:: Extracted information ::
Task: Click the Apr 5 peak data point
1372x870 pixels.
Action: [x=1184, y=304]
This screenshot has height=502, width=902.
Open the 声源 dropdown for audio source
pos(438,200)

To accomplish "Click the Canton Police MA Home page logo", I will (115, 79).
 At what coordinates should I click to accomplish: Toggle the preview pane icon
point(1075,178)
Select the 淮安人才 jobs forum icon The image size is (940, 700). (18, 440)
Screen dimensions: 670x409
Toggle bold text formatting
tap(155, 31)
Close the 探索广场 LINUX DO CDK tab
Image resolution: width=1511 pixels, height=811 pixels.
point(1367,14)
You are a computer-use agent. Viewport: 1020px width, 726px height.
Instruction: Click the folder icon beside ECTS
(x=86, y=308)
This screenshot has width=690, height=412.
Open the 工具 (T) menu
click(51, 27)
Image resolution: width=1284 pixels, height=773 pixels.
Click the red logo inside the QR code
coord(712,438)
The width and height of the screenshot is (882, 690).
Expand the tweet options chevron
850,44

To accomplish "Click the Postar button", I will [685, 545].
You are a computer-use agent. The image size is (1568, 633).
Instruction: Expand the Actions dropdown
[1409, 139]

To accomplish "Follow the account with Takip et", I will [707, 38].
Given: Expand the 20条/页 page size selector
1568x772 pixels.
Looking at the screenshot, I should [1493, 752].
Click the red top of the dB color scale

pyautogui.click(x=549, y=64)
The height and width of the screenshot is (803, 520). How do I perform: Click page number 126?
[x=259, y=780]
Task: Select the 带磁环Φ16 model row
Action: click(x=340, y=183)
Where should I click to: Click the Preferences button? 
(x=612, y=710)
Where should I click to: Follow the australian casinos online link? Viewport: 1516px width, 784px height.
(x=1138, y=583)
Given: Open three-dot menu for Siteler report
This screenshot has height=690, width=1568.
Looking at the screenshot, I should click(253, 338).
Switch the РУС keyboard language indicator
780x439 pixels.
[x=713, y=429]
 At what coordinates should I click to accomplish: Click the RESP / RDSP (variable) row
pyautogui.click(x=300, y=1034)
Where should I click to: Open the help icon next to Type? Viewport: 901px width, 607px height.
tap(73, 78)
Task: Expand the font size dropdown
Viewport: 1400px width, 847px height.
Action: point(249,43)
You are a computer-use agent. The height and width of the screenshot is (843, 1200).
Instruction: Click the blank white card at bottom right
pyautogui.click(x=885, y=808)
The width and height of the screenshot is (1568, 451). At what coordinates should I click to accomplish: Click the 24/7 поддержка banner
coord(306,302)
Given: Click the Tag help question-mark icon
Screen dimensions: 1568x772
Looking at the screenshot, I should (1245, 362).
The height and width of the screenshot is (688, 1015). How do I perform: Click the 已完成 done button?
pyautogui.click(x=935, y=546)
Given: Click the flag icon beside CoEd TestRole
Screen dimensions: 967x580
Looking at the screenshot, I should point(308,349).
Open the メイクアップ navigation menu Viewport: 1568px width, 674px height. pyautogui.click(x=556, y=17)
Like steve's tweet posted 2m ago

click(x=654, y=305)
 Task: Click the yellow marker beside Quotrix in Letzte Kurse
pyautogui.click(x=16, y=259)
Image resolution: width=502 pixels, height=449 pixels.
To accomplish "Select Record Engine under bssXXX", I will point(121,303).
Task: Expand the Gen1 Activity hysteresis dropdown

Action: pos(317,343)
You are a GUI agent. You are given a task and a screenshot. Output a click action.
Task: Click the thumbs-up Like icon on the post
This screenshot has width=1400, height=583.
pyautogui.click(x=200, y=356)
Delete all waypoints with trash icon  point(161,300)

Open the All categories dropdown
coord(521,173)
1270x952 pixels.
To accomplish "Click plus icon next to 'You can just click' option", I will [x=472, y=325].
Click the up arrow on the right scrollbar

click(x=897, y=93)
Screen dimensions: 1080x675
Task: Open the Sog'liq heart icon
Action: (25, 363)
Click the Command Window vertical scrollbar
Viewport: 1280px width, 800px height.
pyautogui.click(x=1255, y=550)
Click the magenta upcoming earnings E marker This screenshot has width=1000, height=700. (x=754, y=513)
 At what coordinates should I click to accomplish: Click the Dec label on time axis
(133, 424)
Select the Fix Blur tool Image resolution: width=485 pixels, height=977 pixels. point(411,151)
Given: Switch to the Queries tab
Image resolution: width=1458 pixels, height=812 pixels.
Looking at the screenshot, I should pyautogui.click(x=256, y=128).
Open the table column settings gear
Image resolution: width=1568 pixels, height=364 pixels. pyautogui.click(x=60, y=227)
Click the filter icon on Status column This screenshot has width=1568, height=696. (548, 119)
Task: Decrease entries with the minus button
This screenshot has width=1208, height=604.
:::
▶ What to do
Please rewrite the listing above as a JSON list of strings, with one string for each line and no entries for blank lines.

▶ Exercise answer
[
  "Task: Click the Apr 5 peak data point",
  "1372x870 pixels.",
  "Action: [x=1184, y=304]",
  "This screenshot has height=502, width=902.",
  "Open the 声源 dropdown for audio source",
  "pos(438,200)",
  "To accomplish \"Click the Canton Police MA Home page logo\", I will (115, 79).",
  " At what coordinates should I click to accomplish: Toggle the preview pane icon",
  "point(1075,178)",
  "Select the 淮安人才 jobs forum icon The image size is (940, 700). (18, 440)",
  "Screen dimensions: 670x409",
  "Toggle bold text formatting",
  "tap(155, 31)",
  "Close the 探索广场 LINUX DO CDK tab",
  "Image resolution: width=1511 pixels, height=811 pixels.",
  "point(1367,14)",
  "You are a computer-use agent. Viewport: 1020px width, 726px height.",
  "Instruction: Click the folder icon beside ECTS",
  "(x=86, y=308)",
  "This screenshot has width=690, height=412.",
  "Open the 工具 (T) menu",
  "click(51, 27)",
  "Image resolution: width=1284 pixels, height=773 pixels.",
  "Click the red logo inside the QR code",
  "coord(712,438)",
  "The width and height of the screenshot is (882, 690).",
  "Expand the tweet options chevron",
  "850,44",
  "To accomplish \"Click the Postar button\", I will [685, 545].",
  "You are a computer-use agent. The image size is (1568, 633).",
  "Instruction: Expand the Actions dropdown",
  "[1409, 139]",
  "To accomplish \"Follow the account with Takip et\", I will [707, 38].",
  "Given: Expand the 20条/页 page size selector",
  "1568x772 pixels.",
  "Looking at the screenshot, I should [1493, 752].",
  "Click the red top of the dB color scale",
  "pyautogui.click(x=549, y=64)",
  "The height and width of the screenshot is (803, 520). How do I perform: Click page number 126?",
  "[x=259, y=780]",
  "Task: Select the 带磁环Φ16 model row",
  "Action: click(x=340, y=183)",
  "Where should I click to: Click the Preferences button? ",
  "(x=612, y=710)",
  "Where should I click to: Follow the australian casinos online link? Viewport: 1516px width, 784px height.",
  "(x=1138, y=583)",
  "Given: Open three-dot menu for Siteler report",
  "This screenshot has height=690, width=1568.",
  "Looking at the screenshot, I should click(253, 338).",
  "Switch the РУС keyboard language indicator",
  "780x439 pixels.",
  "[x=713, y=429]",
  " At what coordinates should I click to accomplish: Click the RESP / RDSP (variable) row",
  "pyautogui.click(x=300, y=1034)",
  "Where should I click to: Open the help icon next to Type? Viewport: 901px width, 607px height.",
  "tap(73, 78)",
  "Task: Expand the font size dropdown",
  "Viewport: 1400px width, 847px height.",
  "Action: point(249,43)",
  "You are a computer-use agent. The height and width of the screenshot is (843, 1200).",
  "Instruction: Click the blank white card at bottom right",
  "pyautogui.click(x=885, y=808)",
  "The width and height of the screenshot is (1568, 451). At what coordinates should I click to accomplish: Click the 24/7 поддержка banner",
  "coord(306,302)",
  "Given: Click the Tag help question-mark icon",
  "Screen dimensions: 1568x772",
  "Looking at the screenshot, I should (1245, 362).",
  "The height and width of the screenshot is (688, 1015). How do I perform: Click the 已完成 done button?",
  "pyautogui.click(x=935, y=546)",
  "Given: Click the flag icon beside CoEd TestRole",
  "Screen dimensions: 967x580",
  "Looking at the screenshot, I should point(308,349).",
  "Open the メイクアップ navigation menu Viewport: 1568px width, 674px height. pyautogui.click(x=556, y=17)",
  "Like steve's tweet posted 2m ago",
  "click(x=654, y=305)",
  " Task: Click the yellow marker beside Quotrix in Letzte Kurse",
  "pyautogui.click(x=16, y=259)",
  "Image resolution: width=502 pixels, height=449 pixels.",
  "To accomplish \"Select Record Engine under bssXXX\", I will point(121,303).",
  "Task: Expand the Gen1 Activity hysteresis dropdown",
  "Action: pos(317,343)",
  "You are a GUI agent. You are given a task and a screenshot. Output a click action.",
  "Task: Click the thumbs-up Like icon on the post",
  "This screenshot has width=1400, height=583.",
  "pyautogui.click(x=200, y=356)",
  "Delete all waypoints with trash icon  point(161,300)",
  "Open the All categories dropdown",
  "coord(521,173)",
  "1270x952 pixels.",
  "To accomplish \"Click plus icon next to 'You can just click' option\", I will [x=472, y=325].",
  "Click the up arrow on the right scrollbar",
  "click(x=897, y=93)",
  "Screen dimensions: 1080x675",
  "Task: Open the Sog'liq heart icon",
  "Action: (25, 363)",
  "Click the Command Window vertical scrollbar",
  "Viewport: 1280px width, 800px height.",
  "pyautogui.click(x=1255, y=550)",
  "Click the magenta upcoming earnings E marker This screenshot has width=1000, height=700. (x=754, y=513)",
  " At what coordinates should I click to accomplish: Click the Dec label on time axis",
  "(133, 424)",
  "Select the Fix Blur tool Image resolution: width=485 pixels, height=977 pixels. point(411,151)",
  "Given: Switch to the Queries tab",
  "Image resolution: width=1458 pixels, height=812 pixels.",
  "Looking at the screenshot, I should pyautogui.click(x=256, y=128).",
  "Open the table column settings gear",
  "Image resolution: width=1568 pixels, height=364 pixels. pyautogui.click(x=60, y=227)",
  "Click the filter icon on Status column This screenshot has width=1568, height=696. (548, 119)",
  "Task: Decrease entries with the minus button",
  "This screenshot has width=1208, height=604."
]